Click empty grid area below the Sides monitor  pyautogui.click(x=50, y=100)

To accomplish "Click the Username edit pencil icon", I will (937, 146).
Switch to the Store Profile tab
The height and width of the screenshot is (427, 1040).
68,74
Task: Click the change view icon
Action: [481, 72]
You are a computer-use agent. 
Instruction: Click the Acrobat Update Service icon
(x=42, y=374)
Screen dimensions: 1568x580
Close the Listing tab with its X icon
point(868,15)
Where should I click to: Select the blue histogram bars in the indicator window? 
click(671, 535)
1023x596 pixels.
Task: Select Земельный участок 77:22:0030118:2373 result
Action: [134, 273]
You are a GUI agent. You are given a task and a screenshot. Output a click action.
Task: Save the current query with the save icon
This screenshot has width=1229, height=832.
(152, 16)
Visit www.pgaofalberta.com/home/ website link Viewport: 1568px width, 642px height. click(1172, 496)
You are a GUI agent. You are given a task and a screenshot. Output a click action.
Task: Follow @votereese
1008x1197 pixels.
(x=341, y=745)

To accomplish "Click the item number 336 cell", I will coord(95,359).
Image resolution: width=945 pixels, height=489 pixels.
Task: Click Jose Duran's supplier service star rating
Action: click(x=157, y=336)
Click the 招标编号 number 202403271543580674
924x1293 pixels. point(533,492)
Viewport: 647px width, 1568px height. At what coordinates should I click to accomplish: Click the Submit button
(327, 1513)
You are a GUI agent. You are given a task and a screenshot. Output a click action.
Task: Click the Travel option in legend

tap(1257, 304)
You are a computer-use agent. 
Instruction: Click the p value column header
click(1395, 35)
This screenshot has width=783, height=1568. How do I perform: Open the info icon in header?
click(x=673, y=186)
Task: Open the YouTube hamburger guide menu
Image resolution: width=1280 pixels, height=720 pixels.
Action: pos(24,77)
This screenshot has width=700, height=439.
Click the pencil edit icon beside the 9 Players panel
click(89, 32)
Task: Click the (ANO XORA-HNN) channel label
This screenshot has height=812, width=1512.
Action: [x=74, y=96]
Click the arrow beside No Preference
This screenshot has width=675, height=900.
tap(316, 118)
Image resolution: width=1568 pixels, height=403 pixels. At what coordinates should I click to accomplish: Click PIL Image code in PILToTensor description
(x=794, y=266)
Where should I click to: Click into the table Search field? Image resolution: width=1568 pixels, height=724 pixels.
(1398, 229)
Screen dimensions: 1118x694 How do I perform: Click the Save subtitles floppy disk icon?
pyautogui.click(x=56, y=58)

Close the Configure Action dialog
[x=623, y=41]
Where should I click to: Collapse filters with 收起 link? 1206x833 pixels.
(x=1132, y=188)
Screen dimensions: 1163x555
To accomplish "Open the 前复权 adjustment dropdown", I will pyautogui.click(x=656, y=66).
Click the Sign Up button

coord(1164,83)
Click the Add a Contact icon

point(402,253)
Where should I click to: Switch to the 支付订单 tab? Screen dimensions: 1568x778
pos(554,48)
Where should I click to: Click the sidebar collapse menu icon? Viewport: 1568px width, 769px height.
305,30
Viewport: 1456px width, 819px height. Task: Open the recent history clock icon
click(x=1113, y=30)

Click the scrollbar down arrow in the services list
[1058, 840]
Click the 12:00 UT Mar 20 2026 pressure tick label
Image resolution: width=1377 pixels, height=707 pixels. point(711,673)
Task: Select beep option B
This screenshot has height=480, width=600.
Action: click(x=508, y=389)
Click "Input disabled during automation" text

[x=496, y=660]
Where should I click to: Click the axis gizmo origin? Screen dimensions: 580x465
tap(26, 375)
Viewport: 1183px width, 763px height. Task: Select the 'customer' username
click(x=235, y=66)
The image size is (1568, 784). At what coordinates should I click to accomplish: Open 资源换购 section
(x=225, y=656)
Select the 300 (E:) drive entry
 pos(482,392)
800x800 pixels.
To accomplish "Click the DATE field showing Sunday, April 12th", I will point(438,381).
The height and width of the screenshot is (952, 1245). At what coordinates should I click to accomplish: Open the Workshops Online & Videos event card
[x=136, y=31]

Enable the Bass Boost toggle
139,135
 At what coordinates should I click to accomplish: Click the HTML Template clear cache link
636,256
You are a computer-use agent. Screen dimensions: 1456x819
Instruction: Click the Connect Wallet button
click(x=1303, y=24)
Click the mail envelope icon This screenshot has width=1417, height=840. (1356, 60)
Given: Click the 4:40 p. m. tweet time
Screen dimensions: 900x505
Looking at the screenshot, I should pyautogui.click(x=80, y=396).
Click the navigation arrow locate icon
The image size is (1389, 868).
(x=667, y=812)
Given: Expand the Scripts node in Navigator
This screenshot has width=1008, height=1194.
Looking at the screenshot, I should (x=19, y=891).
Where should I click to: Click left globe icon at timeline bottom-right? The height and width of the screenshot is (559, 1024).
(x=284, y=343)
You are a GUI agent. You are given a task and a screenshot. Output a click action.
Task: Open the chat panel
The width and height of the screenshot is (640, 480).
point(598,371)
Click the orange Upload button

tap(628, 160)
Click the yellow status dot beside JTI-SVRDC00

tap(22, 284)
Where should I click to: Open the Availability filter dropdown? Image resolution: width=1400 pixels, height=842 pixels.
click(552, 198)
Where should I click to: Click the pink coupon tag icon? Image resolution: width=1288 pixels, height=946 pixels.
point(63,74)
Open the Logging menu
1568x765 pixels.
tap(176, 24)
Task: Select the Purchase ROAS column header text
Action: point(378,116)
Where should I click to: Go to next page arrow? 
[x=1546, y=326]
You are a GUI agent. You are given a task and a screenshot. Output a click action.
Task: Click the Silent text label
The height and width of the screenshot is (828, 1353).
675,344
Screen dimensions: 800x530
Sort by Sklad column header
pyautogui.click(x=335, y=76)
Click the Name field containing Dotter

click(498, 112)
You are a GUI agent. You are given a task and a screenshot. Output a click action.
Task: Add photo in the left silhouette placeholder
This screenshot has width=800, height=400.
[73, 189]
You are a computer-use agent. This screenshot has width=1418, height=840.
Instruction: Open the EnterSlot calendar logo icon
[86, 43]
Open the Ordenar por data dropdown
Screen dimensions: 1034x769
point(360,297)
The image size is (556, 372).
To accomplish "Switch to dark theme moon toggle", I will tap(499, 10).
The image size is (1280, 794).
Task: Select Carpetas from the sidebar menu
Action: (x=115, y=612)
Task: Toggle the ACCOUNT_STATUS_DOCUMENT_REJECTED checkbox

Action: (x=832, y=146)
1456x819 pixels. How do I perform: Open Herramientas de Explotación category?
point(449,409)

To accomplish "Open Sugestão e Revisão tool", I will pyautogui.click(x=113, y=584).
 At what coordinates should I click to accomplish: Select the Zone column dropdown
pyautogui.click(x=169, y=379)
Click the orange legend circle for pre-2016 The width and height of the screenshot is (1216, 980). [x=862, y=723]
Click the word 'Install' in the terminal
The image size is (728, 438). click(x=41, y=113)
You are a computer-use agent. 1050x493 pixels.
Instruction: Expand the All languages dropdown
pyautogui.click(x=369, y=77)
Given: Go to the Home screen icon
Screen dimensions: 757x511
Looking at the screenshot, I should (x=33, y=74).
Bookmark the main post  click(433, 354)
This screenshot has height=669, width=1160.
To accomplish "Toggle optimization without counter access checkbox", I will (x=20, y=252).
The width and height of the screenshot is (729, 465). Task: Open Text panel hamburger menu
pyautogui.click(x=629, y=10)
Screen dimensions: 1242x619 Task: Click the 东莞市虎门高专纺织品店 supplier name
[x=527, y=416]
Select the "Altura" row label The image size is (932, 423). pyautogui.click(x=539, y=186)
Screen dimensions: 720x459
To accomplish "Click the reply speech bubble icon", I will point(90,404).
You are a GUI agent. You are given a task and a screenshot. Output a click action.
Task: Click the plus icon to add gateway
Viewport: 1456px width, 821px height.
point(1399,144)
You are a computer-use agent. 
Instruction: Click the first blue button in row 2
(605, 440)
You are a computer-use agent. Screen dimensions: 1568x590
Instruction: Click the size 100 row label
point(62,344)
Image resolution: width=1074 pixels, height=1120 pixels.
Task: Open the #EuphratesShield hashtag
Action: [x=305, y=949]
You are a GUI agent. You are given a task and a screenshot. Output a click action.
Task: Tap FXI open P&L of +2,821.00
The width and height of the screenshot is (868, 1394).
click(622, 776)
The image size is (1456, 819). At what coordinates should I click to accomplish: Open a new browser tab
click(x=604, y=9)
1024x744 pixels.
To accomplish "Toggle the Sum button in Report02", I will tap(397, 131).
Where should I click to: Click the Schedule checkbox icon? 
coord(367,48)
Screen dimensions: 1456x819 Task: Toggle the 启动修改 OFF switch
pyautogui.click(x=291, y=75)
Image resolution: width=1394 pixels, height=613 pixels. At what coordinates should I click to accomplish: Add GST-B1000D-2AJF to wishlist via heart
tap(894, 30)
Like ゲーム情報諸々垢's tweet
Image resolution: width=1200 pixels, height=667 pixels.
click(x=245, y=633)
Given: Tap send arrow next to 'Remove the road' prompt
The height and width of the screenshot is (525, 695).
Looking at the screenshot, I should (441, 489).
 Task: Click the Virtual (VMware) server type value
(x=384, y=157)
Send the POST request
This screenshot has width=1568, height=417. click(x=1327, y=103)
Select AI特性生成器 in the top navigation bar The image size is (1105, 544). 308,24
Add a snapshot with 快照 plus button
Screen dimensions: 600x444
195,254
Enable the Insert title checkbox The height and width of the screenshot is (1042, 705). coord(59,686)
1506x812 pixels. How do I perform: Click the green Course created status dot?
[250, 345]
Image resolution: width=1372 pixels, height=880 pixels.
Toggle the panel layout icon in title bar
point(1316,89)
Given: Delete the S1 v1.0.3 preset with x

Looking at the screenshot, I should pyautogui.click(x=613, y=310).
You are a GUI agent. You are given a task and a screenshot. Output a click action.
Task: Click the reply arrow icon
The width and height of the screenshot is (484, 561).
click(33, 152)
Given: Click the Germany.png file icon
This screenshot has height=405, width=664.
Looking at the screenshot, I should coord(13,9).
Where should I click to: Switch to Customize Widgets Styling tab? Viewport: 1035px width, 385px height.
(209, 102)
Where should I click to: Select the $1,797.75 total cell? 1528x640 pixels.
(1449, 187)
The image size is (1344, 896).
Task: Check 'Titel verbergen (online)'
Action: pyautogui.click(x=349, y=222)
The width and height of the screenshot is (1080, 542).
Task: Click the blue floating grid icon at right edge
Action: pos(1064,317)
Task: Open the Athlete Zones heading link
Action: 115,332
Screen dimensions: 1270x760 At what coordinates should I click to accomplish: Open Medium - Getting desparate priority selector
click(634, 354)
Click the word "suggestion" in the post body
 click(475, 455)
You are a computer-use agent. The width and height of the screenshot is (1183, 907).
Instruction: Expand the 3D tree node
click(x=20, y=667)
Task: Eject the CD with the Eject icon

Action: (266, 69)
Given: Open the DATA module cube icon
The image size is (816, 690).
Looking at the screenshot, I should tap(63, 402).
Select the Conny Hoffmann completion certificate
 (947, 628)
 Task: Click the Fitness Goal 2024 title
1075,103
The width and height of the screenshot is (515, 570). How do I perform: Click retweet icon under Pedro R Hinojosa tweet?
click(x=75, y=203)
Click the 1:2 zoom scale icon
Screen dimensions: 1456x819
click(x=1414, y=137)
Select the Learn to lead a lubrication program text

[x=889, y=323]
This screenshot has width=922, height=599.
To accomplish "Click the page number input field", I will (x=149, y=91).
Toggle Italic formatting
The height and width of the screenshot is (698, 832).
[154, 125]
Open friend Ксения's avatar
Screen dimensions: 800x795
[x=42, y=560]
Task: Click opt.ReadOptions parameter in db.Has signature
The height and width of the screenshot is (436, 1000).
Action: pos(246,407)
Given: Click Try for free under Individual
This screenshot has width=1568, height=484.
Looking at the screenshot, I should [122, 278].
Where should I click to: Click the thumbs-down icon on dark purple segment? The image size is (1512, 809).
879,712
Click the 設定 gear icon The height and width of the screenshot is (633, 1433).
● ● ● ● ●
任务说明
请把从含有“Image resolution: width=1568 pixels, height=403”的那一行开始、到含有“(1398, 229)”的那一行结束的这段行原样照抄一遍，首尾两行都要包括在内。

解答
Image resolution: width=1568 pixels, height=403 pixels. At what coordinates should I click to accomplish: Click PIL Image code in PILToTensor description
(x=794, y=266)
Where should I click to: Click into the table Search field? Image resolution: width=1568 pixels, height=724 pixels.
(1398, 229)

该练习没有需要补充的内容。